Task prompt :: A precise reproduction of every record below is needed, minus the pictures.

Excerpts from a dataset:
▬▬▬
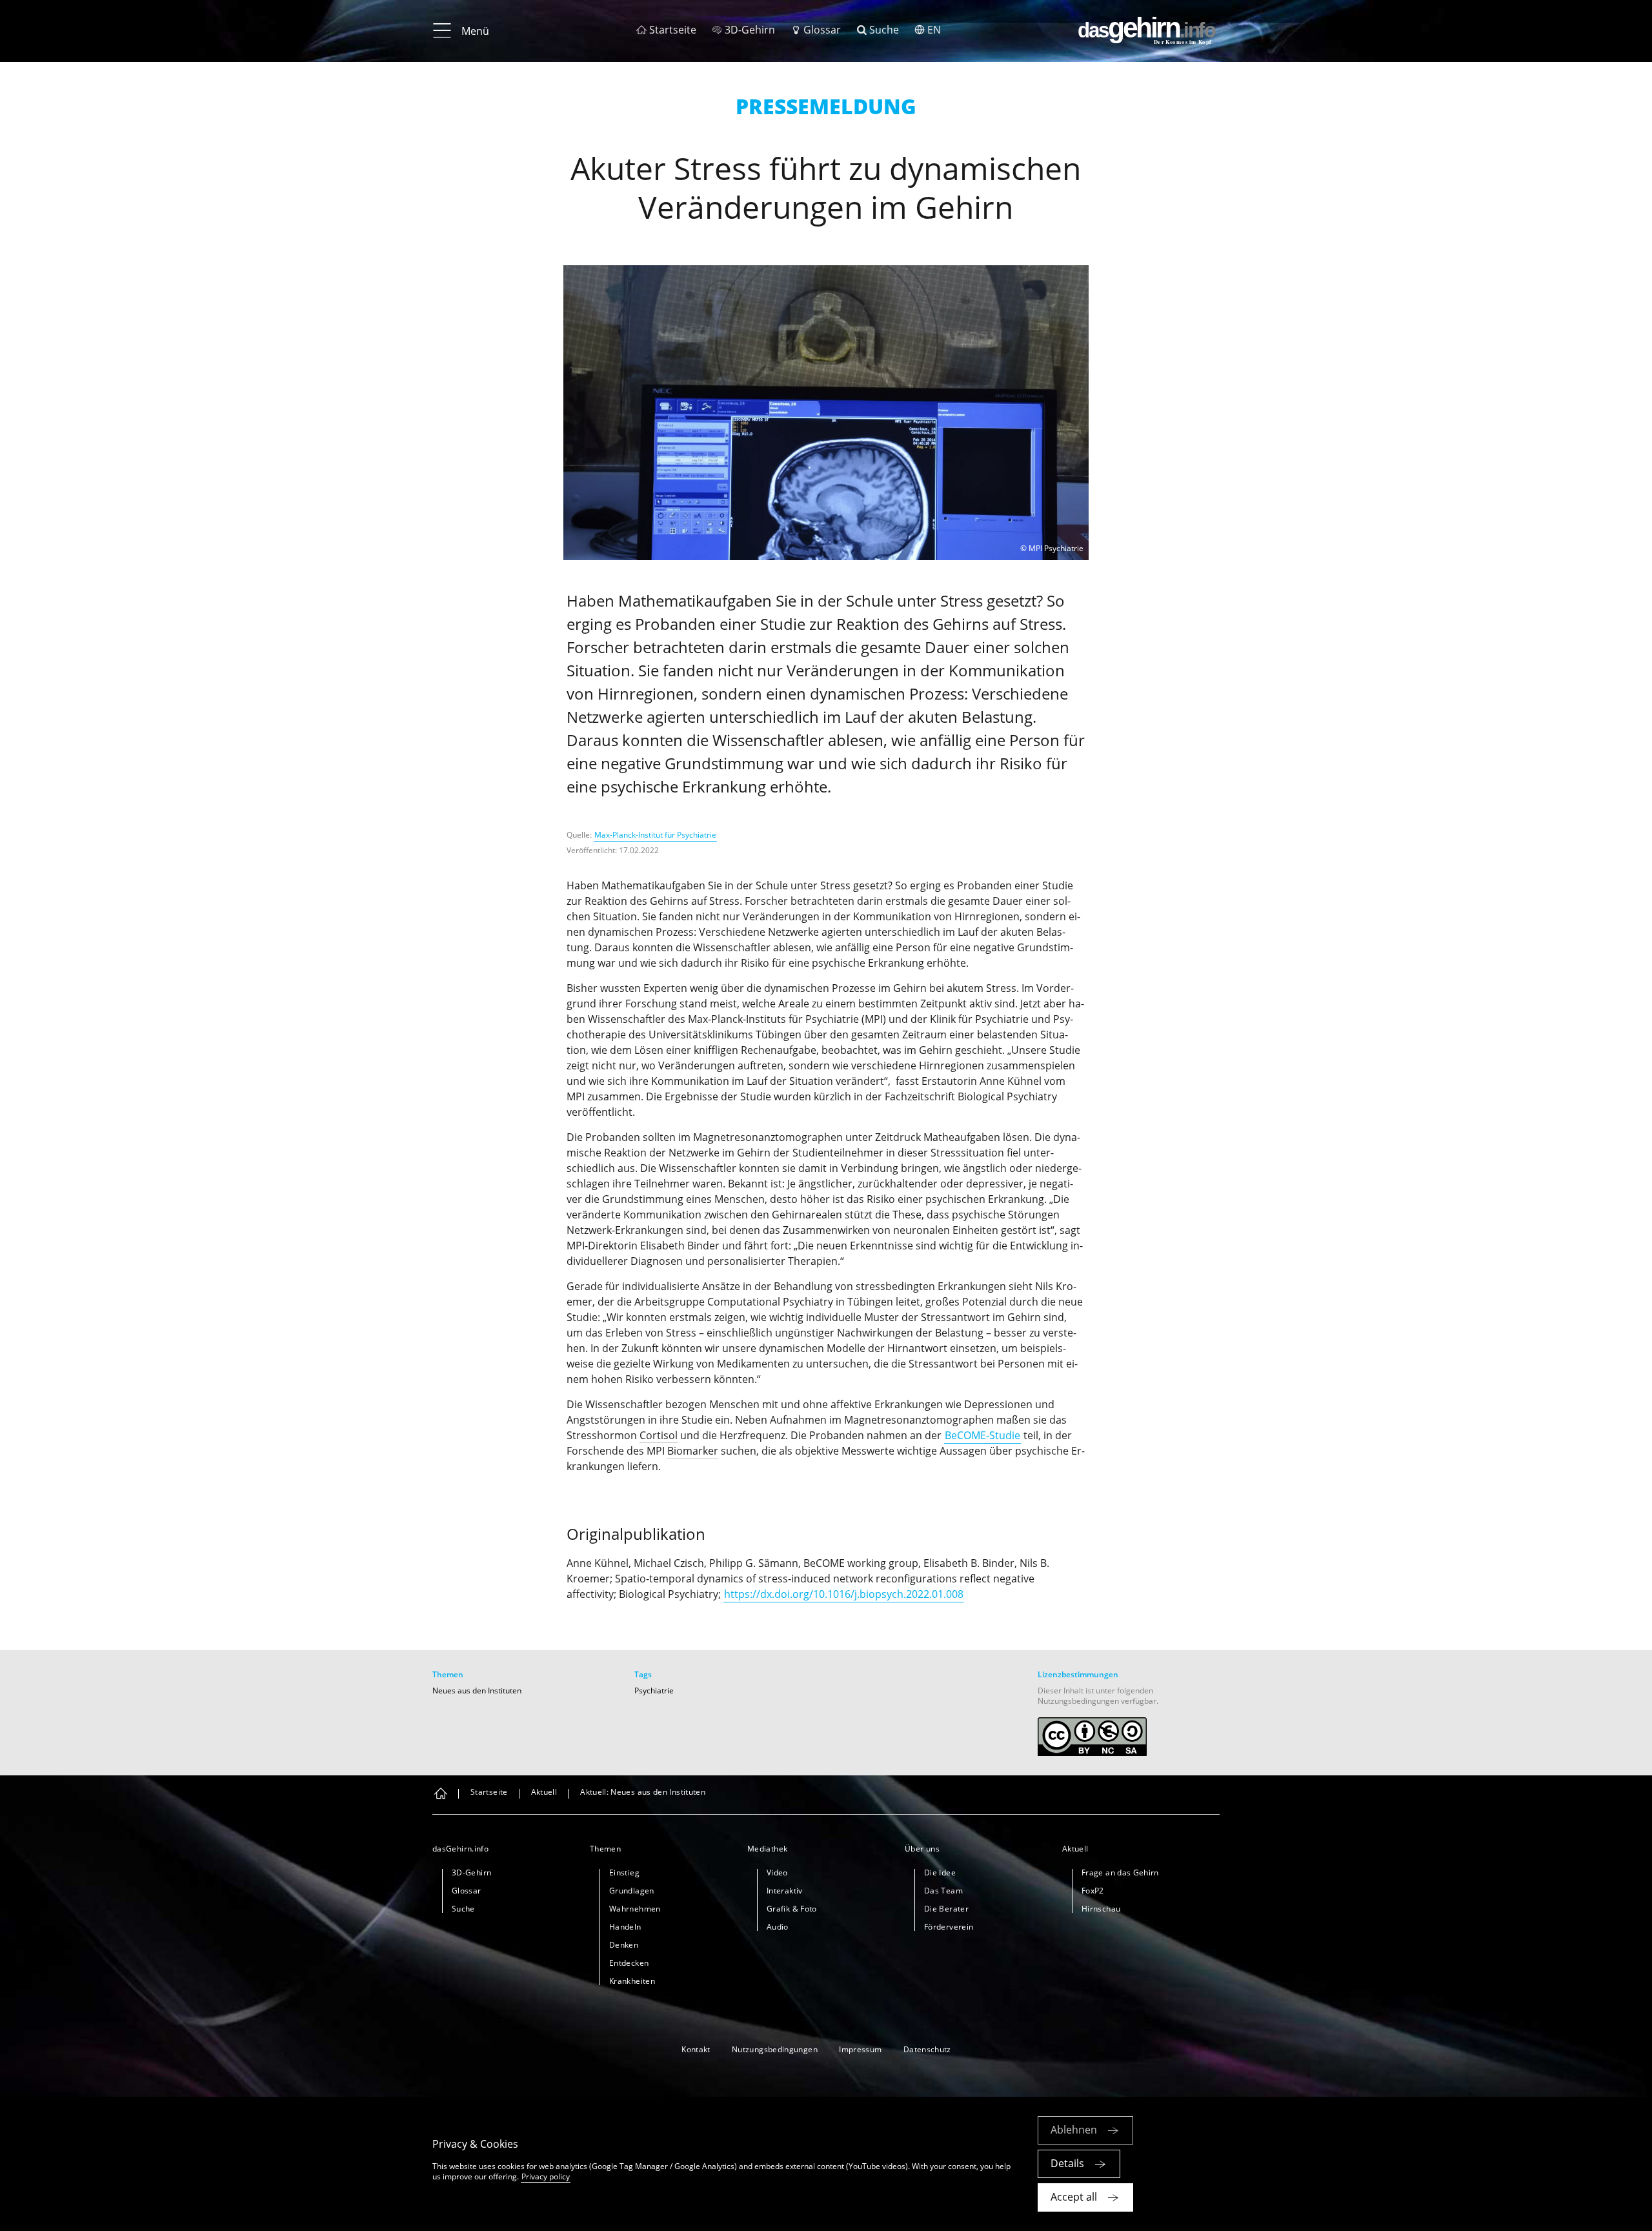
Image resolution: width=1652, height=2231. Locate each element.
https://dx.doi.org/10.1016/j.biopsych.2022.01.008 (843, 1594)
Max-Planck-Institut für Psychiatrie (655, 834)
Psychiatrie (654, 1690)
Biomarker (692, 1451)
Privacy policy (545, 2176)
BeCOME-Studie (982, 1435)
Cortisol (659, 1435)
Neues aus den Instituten (476, 1690)
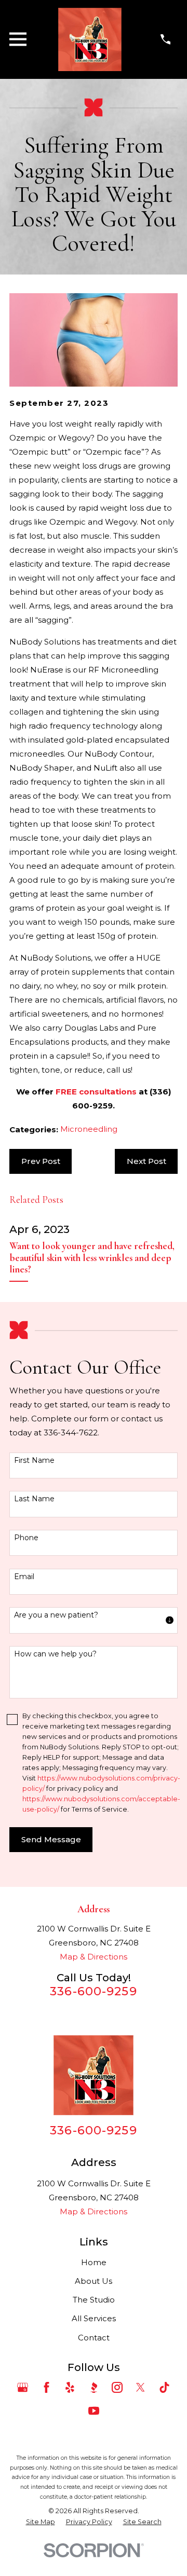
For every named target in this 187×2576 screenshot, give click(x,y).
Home (93, 2262)
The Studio (94, 2300)
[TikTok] (164, 2387)
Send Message (51, 1839)
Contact (94, 2337)
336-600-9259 (93, 1991)
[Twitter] (140, 2387)
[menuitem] (40, 2522)
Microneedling (88, 1129)
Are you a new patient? (56, 1615)
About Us (93, 2281)
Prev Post (40, 1161)
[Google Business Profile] (22, 2387)
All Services (94, 2318)
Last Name (34, 1499)
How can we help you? (55, 1654)
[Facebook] (46, 2387)
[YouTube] (93, 2410)
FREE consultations (96, 1092)
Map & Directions (93, 1957)
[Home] (90, 39)
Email (24, 1576)
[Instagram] (117, 2387)
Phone (26, 1537)
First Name (34, 1460)
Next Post (146, 1161)
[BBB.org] (93, 2387)
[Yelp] (69, 2387)
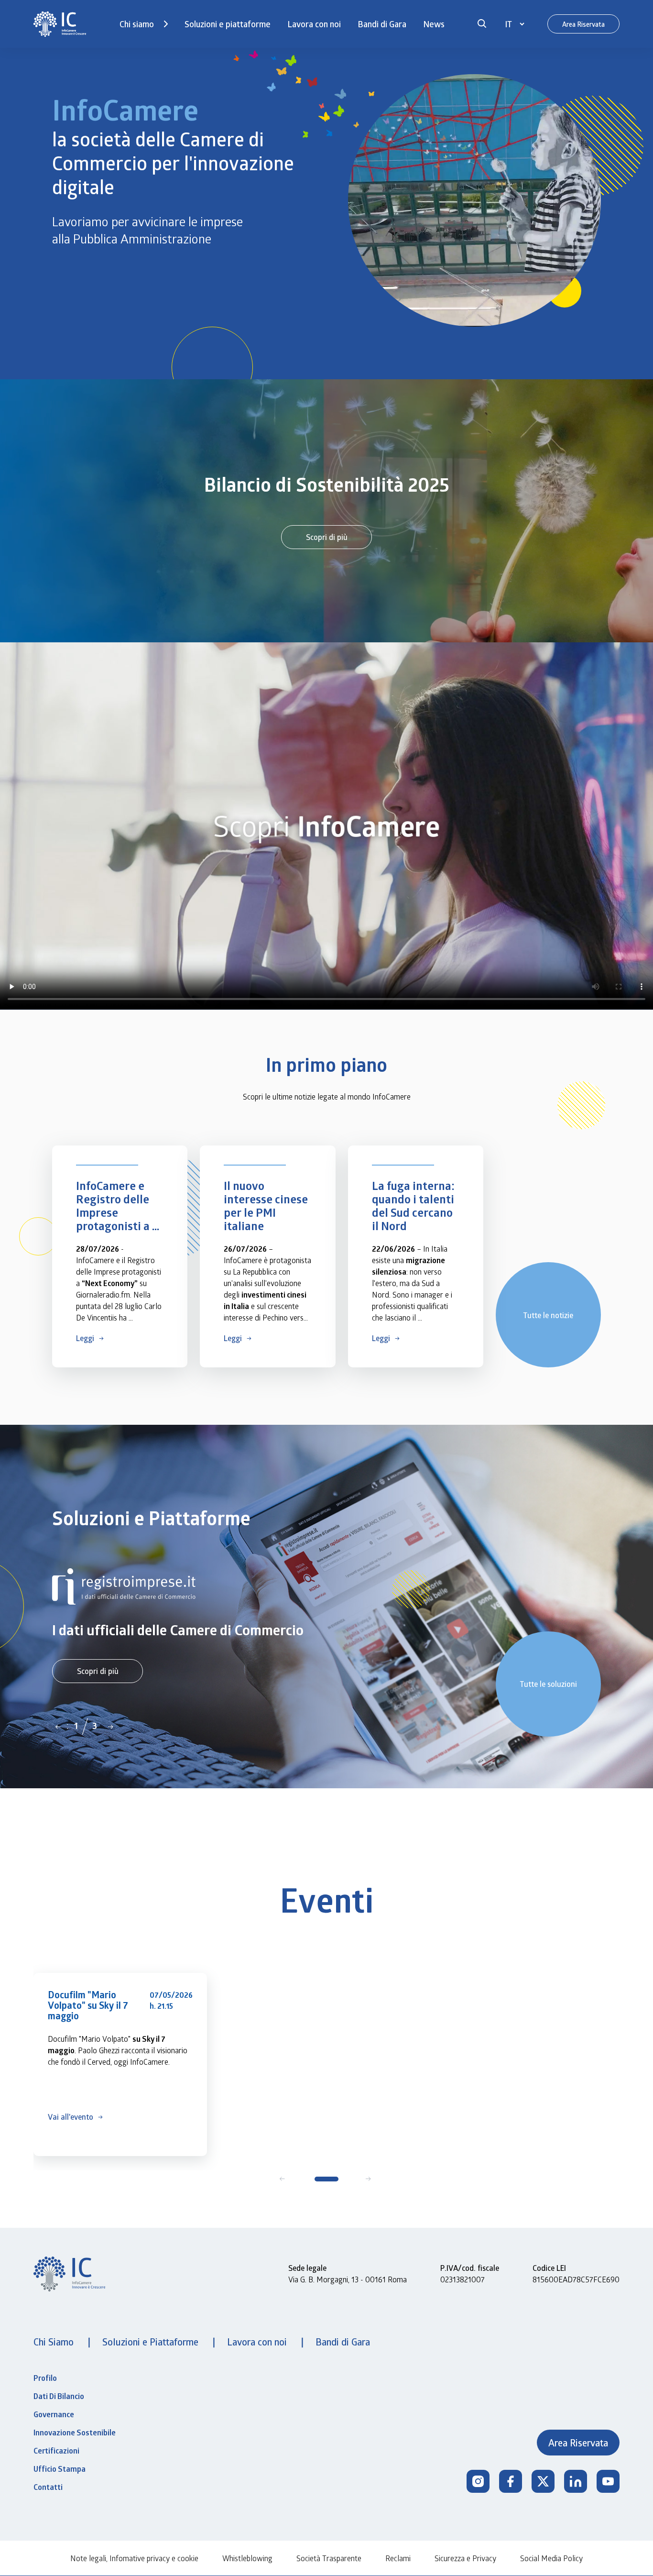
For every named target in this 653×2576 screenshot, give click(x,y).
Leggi (85, 1338)
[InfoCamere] (59, 24)
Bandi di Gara (382, 24)
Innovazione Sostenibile (74, 2432)
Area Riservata (583, 24)
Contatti (48, 2487)
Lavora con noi (314, 24)
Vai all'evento (70, 2117)
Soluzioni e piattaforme (228, 24)
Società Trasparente (328, 2558)
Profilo (45, 2378)
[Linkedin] (575, 2481)
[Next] (110, 1726)
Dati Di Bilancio (58, 2396)
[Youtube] (608, 2481)
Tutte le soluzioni (548, 1684)
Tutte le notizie (548, 1315)
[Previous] (58, 1726)
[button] (482, 24)
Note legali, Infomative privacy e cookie (134, 2558)
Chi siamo (137, 24)
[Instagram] (478, 2481)
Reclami (398, 2558)
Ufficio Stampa (59, 2469)
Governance (53, 2414)
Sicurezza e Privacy (465, 2558)
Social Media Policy (551, 2558)
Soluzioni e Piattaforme (151, 2341)
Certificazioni (56, 2450)
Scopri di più (327, 537)
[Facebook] (510, 2481)
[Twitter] (543, 2481)
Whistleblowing (247, 2558)
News (434, 24)
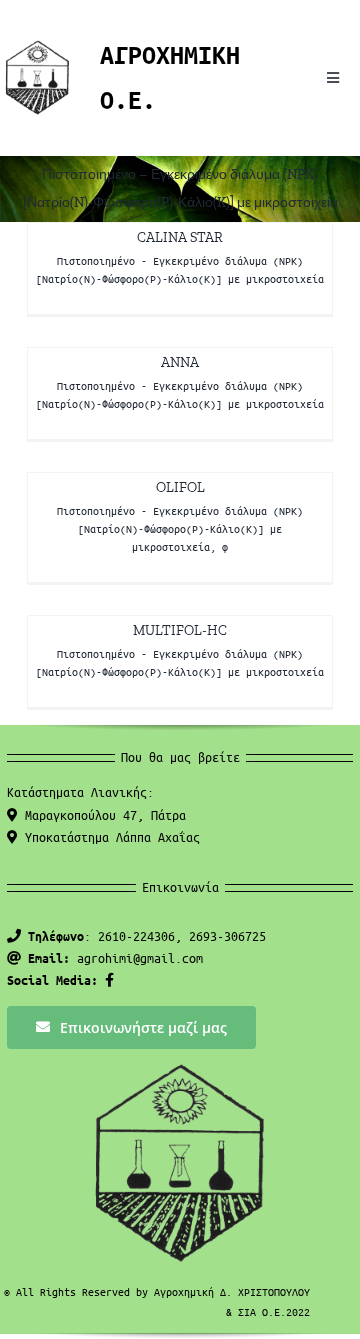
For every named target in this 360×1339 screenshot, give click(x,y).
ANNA (180, 362)
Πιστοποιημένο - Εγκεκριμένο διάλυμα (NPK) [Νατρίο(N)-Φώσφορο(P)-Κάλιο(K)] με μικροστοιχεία (180, 528)
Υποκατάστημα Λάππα (109, 836)
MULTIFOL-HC (180, 630)
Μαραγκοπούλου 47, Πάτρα (102, 814)
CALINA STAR (180, 237)
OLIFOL (180, 487)
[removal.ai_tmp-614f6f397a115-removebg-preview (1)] (37, 46)
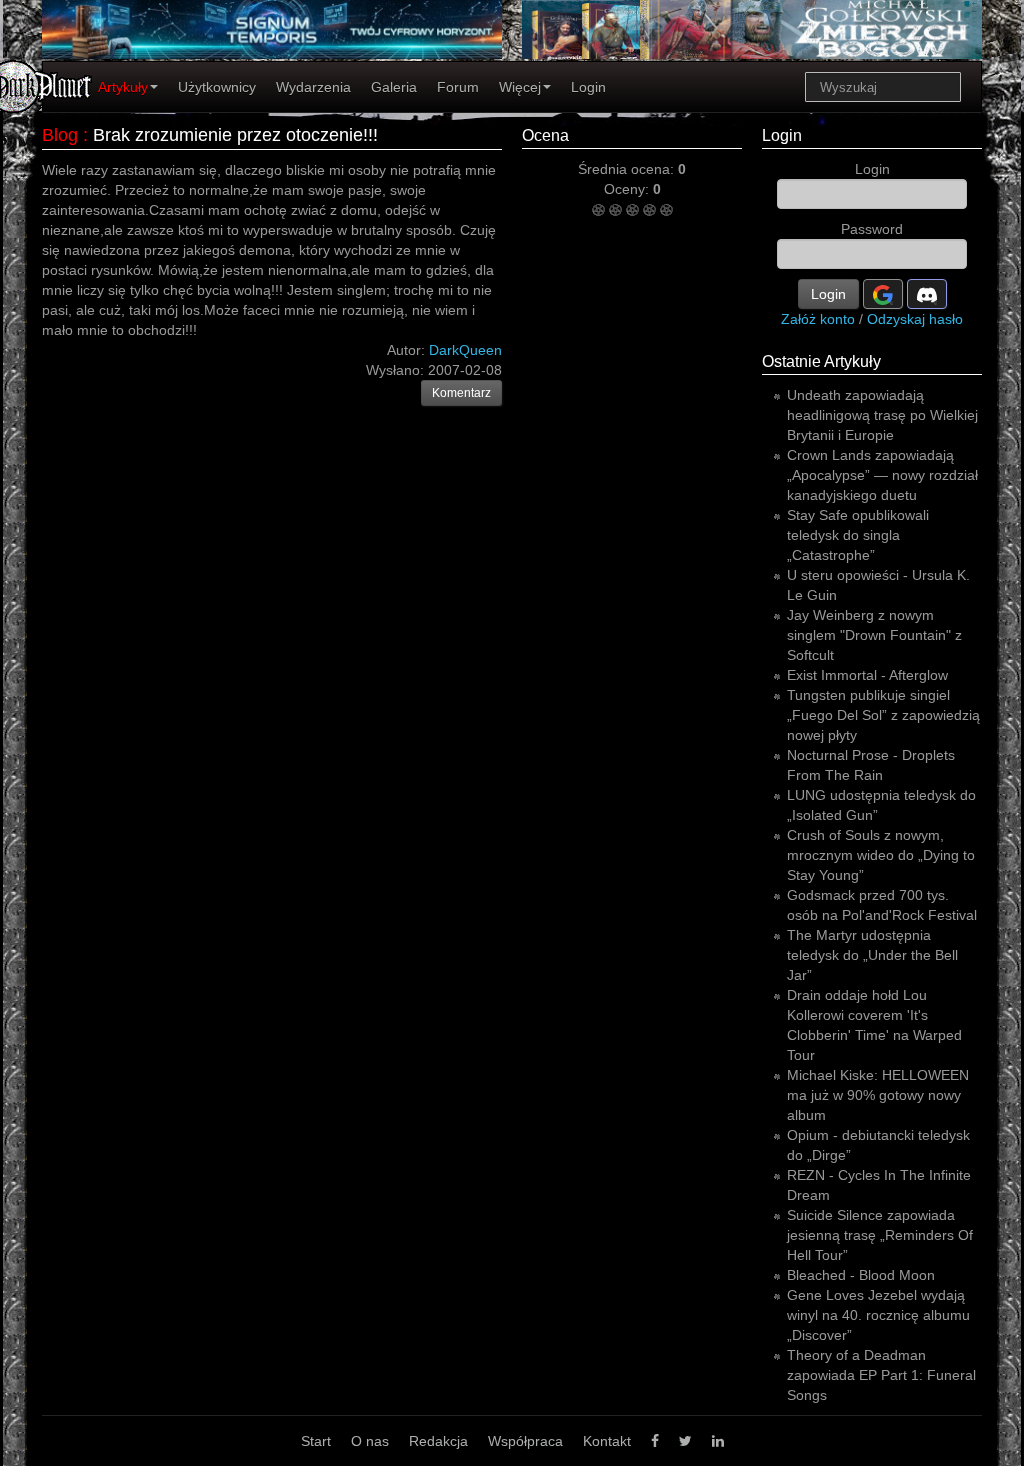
▬▬▬
Written response ::
Image resolution: width=1652, height=2231. Locate each element.
https://dx.doi.org/10.1016/j.biopsych.2022.01.008 (843, 1594)
Max-Planck-Institut für Psychiatrie (655, 834)
Psychiatrie (654, 1690)
Biomarker (692, 1451)
Privacy policy (545, 2176)
BeCOME-Studie (982, 1435)
Cortisol (659, 1435)
Neues aus den Instituten (476, 1690)
For every named target in this 187×2576 screenshot, give click(x,y).
Home (93, 2262)
The Studio (94, 2300)
[TikTok] (164, 2387)
Send Message (51, 1839)
Contact (94, 2337)
336-600-9259 (93, 1991)
[Twitter] (140, 2387)
[menuitem] (40, 2522)
Microneedling (88, 1129)
Are you a new patient? (56, 1615)
About Us (93, 2281)
Prev Post (40, 1161)
[Google Business Profile] (22, 2387)
All Services (94, 2318)
Last Name (34, 1499)
How can we help you? (55, 1654)
[Facebook] (46, 2387)
[YouTube] (93, 2410)
FREE consultations (96, 1092)
Map & Directions (93, 1957)
[Home] (90, 39)
Email (24, 1576)
[Instagram] (117, 2387)
Phone (26, 1537)
First Name (34, 1460)
Next Post (146, 1161)
[BBB.org] (93, 2387)
[Yelp] (69, 2387)
For every named target in this 653×2576 screenshot, give click(x,y).
Leggi (85, 1338)
[InfoCamere] (59, 24)
Bandi di Gara (382, 24)
Innovazione Sostenibile (74, 2432)
Area Riservata (583, 24)
Contatti (48, 2487)
Lavora con noi (314, 24)
Vai all'evento (70, 2117)
Soluzioni e piattaforme (228, 24)
Società Trasparente (328, 2558)
Profilo (45, 2378)
[Linkedin] (575, 2481)
[Next] (110, 1726)
Dati Di Bilancio (58, 2396)
[Youtube] (608, 2481)
Tutte le soluzioni (548, 1684)
Tutte le notizie (548, 1315)
[Previous] (58, 1726)
[button] (482, 24)
Note legali, Infomative privacy e cookie (134, 2558)
Chi siamo (137, 24)
[Instagram] (478, 2481)
Reclami (398, 2558)
Ufficio Stampa (59, 2469)
Governance (53, 2414)
Sicurezza e Privacy (465, 2558)
Social Media Policy (551, 2558)
Soluzioni e Piattaforme (151, 2341)
Certificazioni (56, 2450)
Scopri di più (327, 537)
[Facebook] (510, 2481)
[Twitter] (543, 2481)
Whistleblowing (247, 2558)
News (434, 24)
For every named target in this 360×1339 screenshot, give click(x,y).
ANNA (180, 362)
Πιστοποιημένο - Εγκεκριμένο διάλυμα (NPK) [Νατρίο(N)-Φώσφορο(P)-Κάλιο(K)] με μικροστοιχεία (180, 528)
Υποκατάστημα Λάππα (109, 836)
MULTIFOL-HC (180, 630)
Μαραγκοπούλου 47, Πάτρα (102, 814)
CALINA STAR (180, 237)
OLIFOL (180, 487)
[removal.ai_tmp-614f6f397a115-removebg-preview (1)] (37, 46)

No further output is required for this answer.